There is one caveat to the narrative of widespread vulnerability of cloud services: Low-risk, Enterprise-Ready cloud applications actually weathered the Cloudbleed storm with remarkable success. Out of 128 Enterprise-Ready applications, only four were vulnerable to Cloudbleed. We know that IT professionals trust the cloud just as much, if not more than on-premises software. In this case, the security investments of the top enterprise cloud applications have widely excluded this group from Cloudbleed’s fallout.
Enterprise IT security teams should reset affected users’ passwords. Skyhigh customers can audit their own exposure from the Cloud Access Security Broker dashboard. For more information or to schedule a conversation with a technical specialist, please send a note to Resources@skyhighnetworks.com. There is still the risk that credentials stolen from less secure services can be successfully repurposed to access unaffected applications; research shows users reuse passwords over 40 percent of the time. For this reason, companies should always implement adaptive authentication, which enforces multi-factor authentication, reducing the collateral damage of a stolen credential.

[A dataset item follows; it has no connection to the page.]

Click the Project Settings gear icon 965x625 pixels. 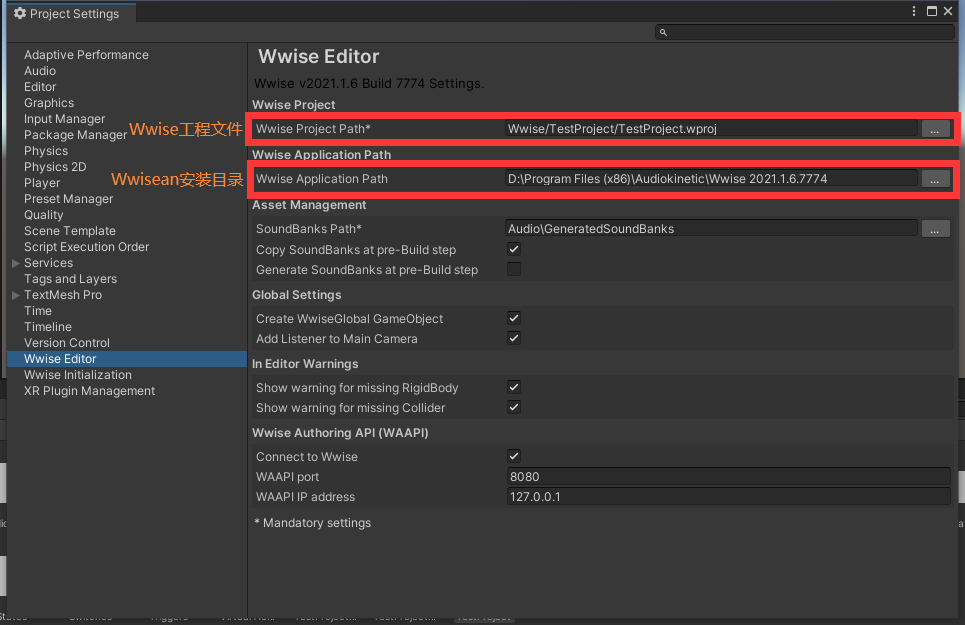click(x=19, y=14)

As enterprises advance the maturity of their cloud security, they educate employees that different cloud services pose different risks and coach them to use low-risk, enterprise-ready sanctioned applications in favor of high-risk alternatives. Cloudbleed only reaffirms the importance of taking a risk-based approach to cloud security and governance. By default, cloud use at work is the Wild West. Cloudbleed will not be the last vulnerability discovered that widely affects cloud services. With a proactive cloud governance strategy, companies can mitigate almost all of the risk posed by future vulnerabilities that target cloud applications.
What You Can Do
The greatest direct risk to enterprises is if their users have reused names and passwords between services – where credentials from the the affected cloud services or web sites can then be used to access other services. The thing many users forget is that password reuse over a ong period allows a hacker who finds a password from a long-forgotten service and try to reuse it on other services today.
This web page has a list of web sites that may have been compromised, including Uber, Medium, and OKCupid. We recommend that enterprise IT staff email all of their employees to inform them of the risk and get them to change any passwords that have been reused between services so that each password is unique.

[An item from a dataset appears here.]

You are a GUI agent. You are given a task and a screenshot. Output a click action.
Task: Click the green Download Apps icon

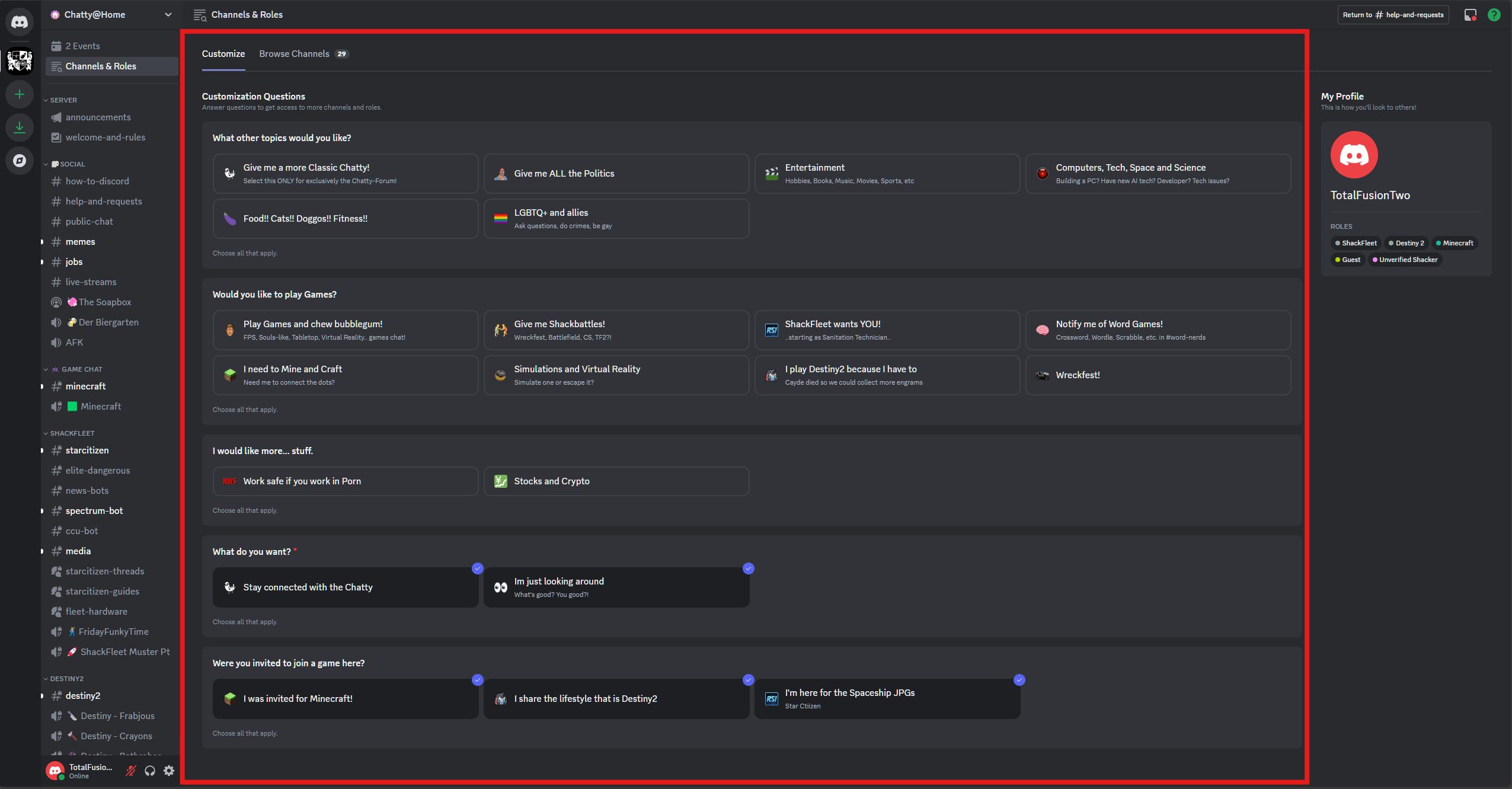pyautogui.click(x=20, y=127)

For corporate services and sanctioned cloud services we recommend that the company implements two factor authentication and forces cloud access to pass through a Cloud Access Security Broker implemented together with a cloud based two factor authentication service.
We will host a webinar this week where we will review the direct actions and how you can view all cloud services in your organization and implement threat protection for cloud apps to expose unauthorized account utilization.
With Cloud, Nothing Was the Same
With typical software vulnerabilities, the battle rages long after their disclosure. A Gartner expert predicted that 99% of vulnerabilities exploited will have been known for at least 12 months. In other words, vulnerabilities will come, but the true difficulty and danger lies in patching. The agility of cloud services completely changes the landscape for exploits. One of the unique benefits of cloud services is the rapid deployment of updated software to all users. Cloudflare mitigated the vulnerability within 47 minutes of its disclosure and finished deploying a fix in under seven hours. This timeline is a night and day difference from the months and even years of fallout that come with a traditional software vulnerability.
No software is infallible. Cloudbleed is a reminder that risk-based security and rapid response can make a “catastrophic” vulnerability manageable.